**Stated task 1**
Transcribe everything in the article on the Eastern State Penitentiary forum from "Only three candidates" down to "criminal justice system.".

[begin Text to read]

Only three candidates showed to take questions from formerly incarcerated people in Philadelphia.

Cory Booker, 2020 presidential candidate, participate in a forum about incarcerated at Easterrn State Penitentiary in Philadelphia, PA on Monday, Oct. 28, 2019
Cory Booker, 2020 presidential candidate, participate in a forum about incarcerated at Easterrn State Penitentiary in Philadelphia, PA on Monday, Oct. 28, 2019Read moreMIGUEL MARTINEZ / Staff Photographer

In a small atrium of interconnected cell blocks at Eastern State Penitentiary, once a national model for incarceration, three Democratic candidates for president gathered to discuss improving the criminal justice system.

N.J. Sen. Cory Booker thought the list of attendees was far too few, considering 18 people are still seeking the party’s nomination.

“Where are you today?" Booker asked his absent opponents. "Where are you? Seriously. This is a major national crisis.”

[end Text to read]

**Stated task 2**
In the listing, swap "click action" for "tap action" in everything from the line containing "This screenshot has height=439, width=647." down to the line containing "point(68,38)", and give those lines back with nothing else changed and the pictures left out.

[begin Records for this exercise]

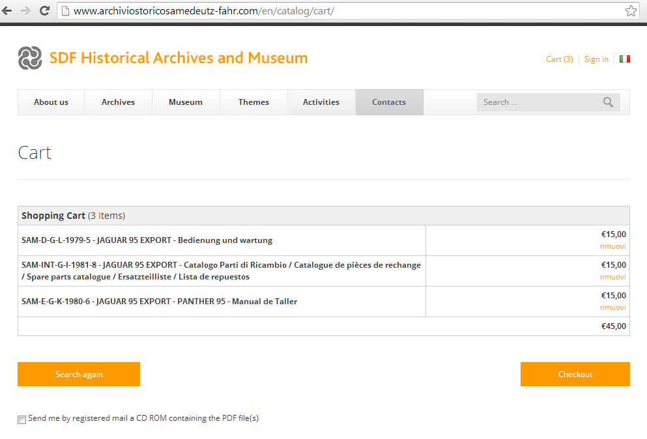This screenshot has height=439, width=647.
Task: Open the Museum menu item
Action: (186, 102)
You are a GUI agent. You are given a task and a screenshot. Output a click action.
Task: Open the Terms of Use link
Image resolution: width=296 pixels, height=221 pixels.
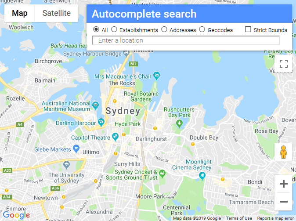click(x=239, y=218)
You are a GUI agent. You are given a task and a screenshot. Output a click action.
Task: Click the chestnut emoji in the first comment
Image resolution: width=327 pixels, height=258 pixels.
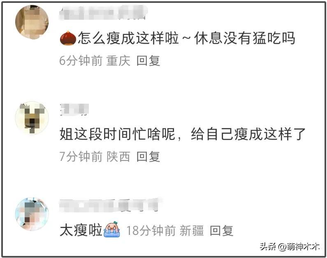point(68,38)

[end Records for this exercise]
[begin Records for this exercise]

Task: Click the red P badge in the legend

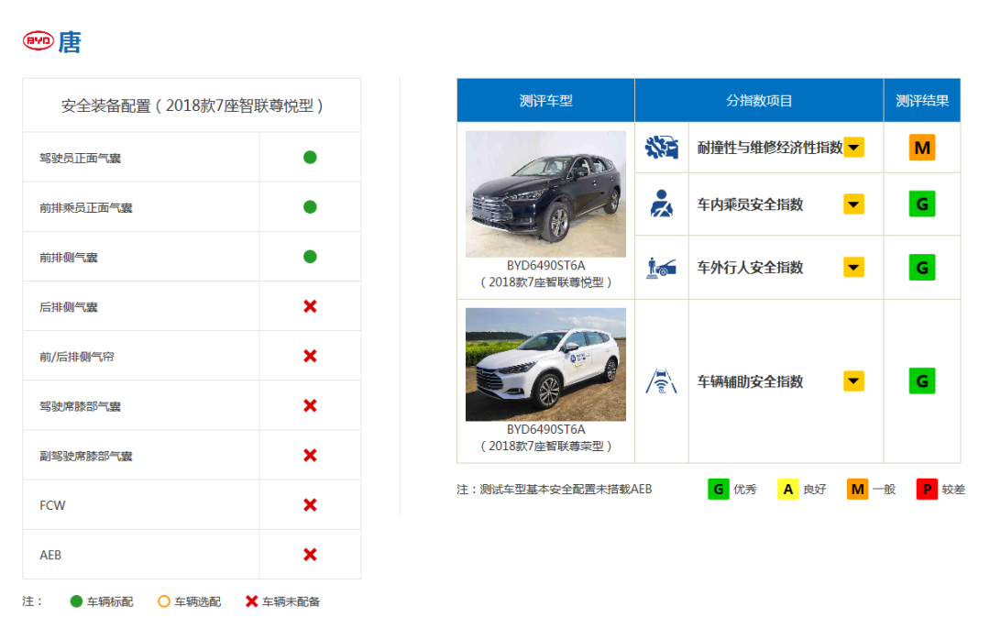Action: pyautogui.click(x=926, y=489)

[end Records for this exercise]

**Task solution 1**
Only three candidates showed to take questions from formerly incarcerated people in Philadelphia.

Cory Booker, 2020 presidential candidate, participate in a forum about incarcerated at Easterrn State Penitentiary in Philadelphia, PA on Monday, Oct. 28, 2019
Cory Booker, 2020 presidential candidate, participate in a forum about incarcerated at Easterrn State Penitentiary in Philadelphia, PA on Monday, Oct. 28, 2019Read moreMIGUEL MARTINEZ / Staff Photographer

In a small atrium of interconnected cell blocks at Eastern State Penitentiary, once a national model for incarceration, three Democratic candidates for president gathered to discuss improving the criminal justice system.

**Task solution 2**
This screenshot has height=439, width=647.
Task: Open the Museum menu item
Action: (186, 102)
You are a GUI agent. You are given a task and a screenshot. Output a tap action.
Task: Open the Terms of Use link
Image resolution: width=296 pixels, height=221 pixels.
click(x=239, y=218)
You are a GUI agent. You are given a task and a screenshot. Output a tap action.
Task: Click the chestnut emoji in the first comment
Image resolution: width=327 pixels, height=258 pixels.
point(68,38)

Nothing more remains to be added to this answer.